I am sitting in a white room. The machine is rumbling, warming up. My scientifically-trained mind has deciphered what the nurse has said.
‘Let me break this down for you. We’re going to strap you into a chair and fire red hot laser beams into your eyes. We have no idea what we’re doing but you seem like guy who’s willing to experiment.’
My Sickle Cell medical situation had led me to having to go through this ‘experimental’ procedure. They gave me the option of not going through with it but in reality, I had no choice. For, as they so eloquently put it – If I’d turned up a week later I wouldnt have had any options. My eyesight would have been gone.
1996. I had been in the northeast for less than 12 months and I wasn’t happy.
It was cold.
People couldn’t handle the way I spoke and every school I went into as a Careers Adviser, I’d spend a lot of my time being the fountain of knowledge for all things Black as most of the pupils had never met a real-life black person before. No pressure then.
Career-wise, my progress was stunted. I was doing better and advancing quicker when I was working in the Manchester area. My old boss hired a brass band when I left. (That’s not to celebrate my leaving, by the way.).
Why had I moved to the northeast? My girlfriend found me a job. I did the worst interview of my life but I still got the job, so I went with it. We ended up living opposite a drug dealer, nice. I then discovered that my extremely quiet prospective Father-in-law was silent because he didn’t like the colour of my skin. More and more things added up to make me think being in the northeast was a bad idea.
I went to a work conference. My old boss was there. He said: ‘We’d love to have you back.’ I was excited. I had options. I had a way out of this mess. The meeting was in a dark lobby. Everything was still dark when I left the conference and came back to the northeast. My girlfriend was off to see her parents. Cool. I’ll sit this one out. The world was still pretty dark. Maybe I should get a new set of glasses?
I mentioned it to my girlfriend. She hassled me to go to the doctors.
Had I been in a fight? He asked after looking into my eyes for a minute.
He sent me straight to the Eye hospital.
I had an army of consultants poking me.
Fortunately, having studied science, I could translate their gobbledygook.
‘The type of sickle cell you have, fucks with the eyes. The blood vessels leak. We’re going to fire lasers in to seal them up. We have no idea how much to do. If we do too much the retinas will detach and you’ll be blind. if we don’t do enough the problem will persist and you’ll be blind.

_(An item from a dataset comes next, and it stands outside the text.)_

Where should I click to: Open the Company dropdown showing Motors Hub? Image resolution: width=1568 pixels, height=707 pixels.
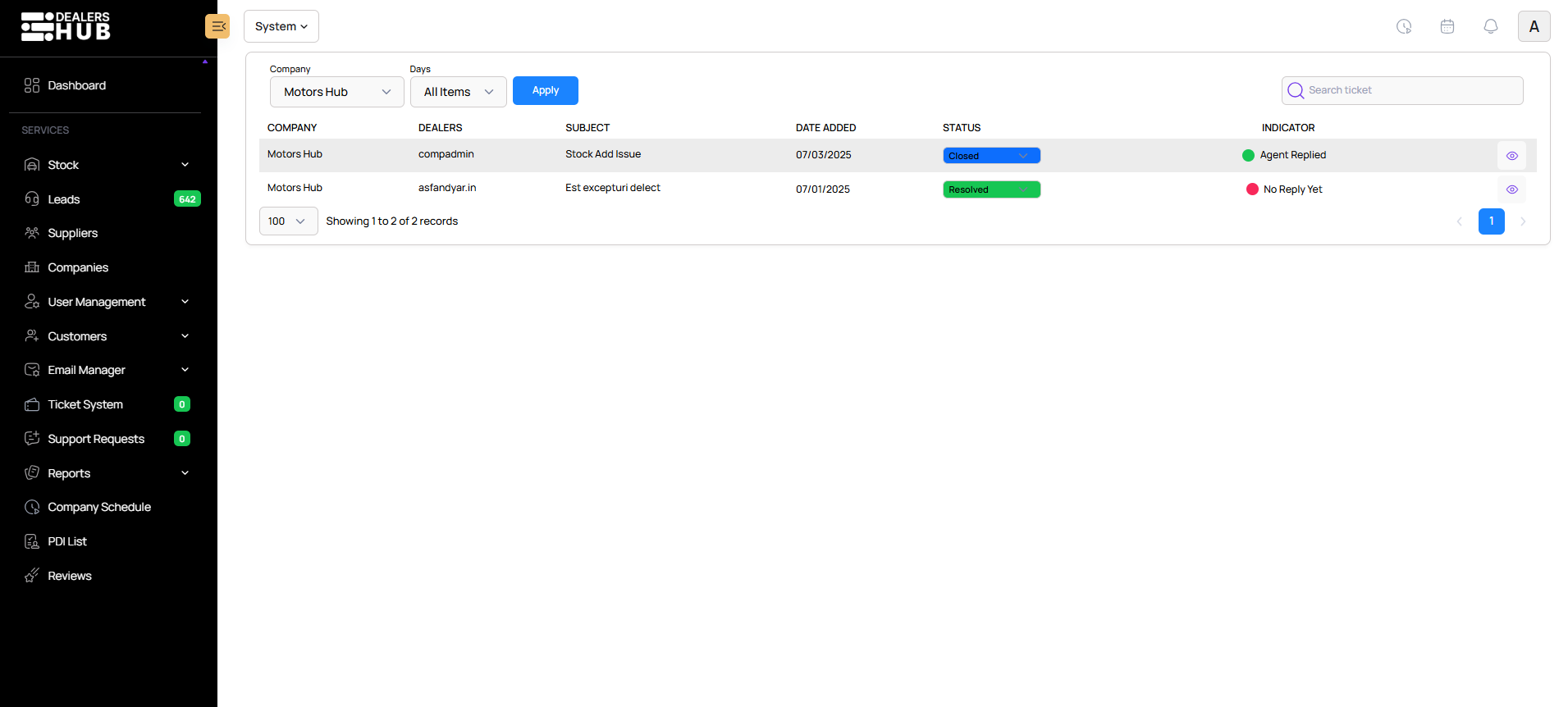[x=336, y=92]
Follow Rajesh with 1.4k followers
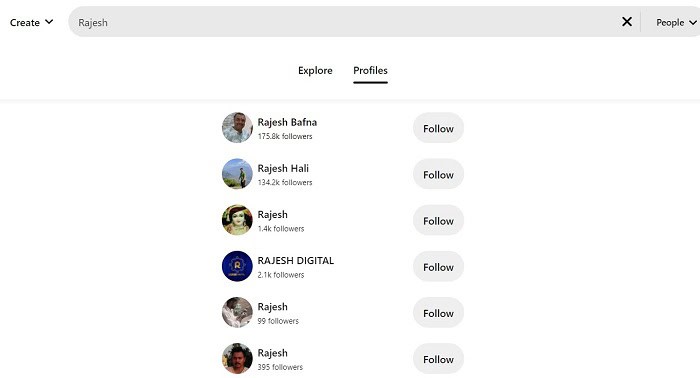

Each shot burnt. My tears were hot.
I had fantastic vision for about a week, after that it was like looking through a kaleidoscope. It’s only after my retina detached in my right eye and six months of regular laser surgery that I found out the tablets I’d been given to improve my vision had side effects which made the problem worse WTF.
To cut a long story short, I have half an eye that works. Every day is a good day. I wake up. I can see. I’m already winning. I can see my kids. If this hadn’t happened I’d probably still be working in an office somewhere, probably being unhappy managing large groups of people. I’d be a number in the corporate system. I’d be replaceable. I had to fashion a life that would work for me. So I did (I’ll probably cover that in another post).
Has the experience changed me? I swear more. I have an abrupt telephone manner. I am more goal-oriented. Some hobbies I used to love, like parachuting, I don’t do anymore. I don’t drink alcohol. The doctors said if I did I’d go blind. I am no longer friends with the guy who tried to spike my drink.
This is not a sad story.
There are many types of Sickle Cell disorders and in the lottery I got lucky.
The type I have is a minor inconvenience to me. It just means I stay warm, never take my glasses off and have higher insurance premiums. I don’t need blood transfusions or chronic pain relief. My life expectancy is OK.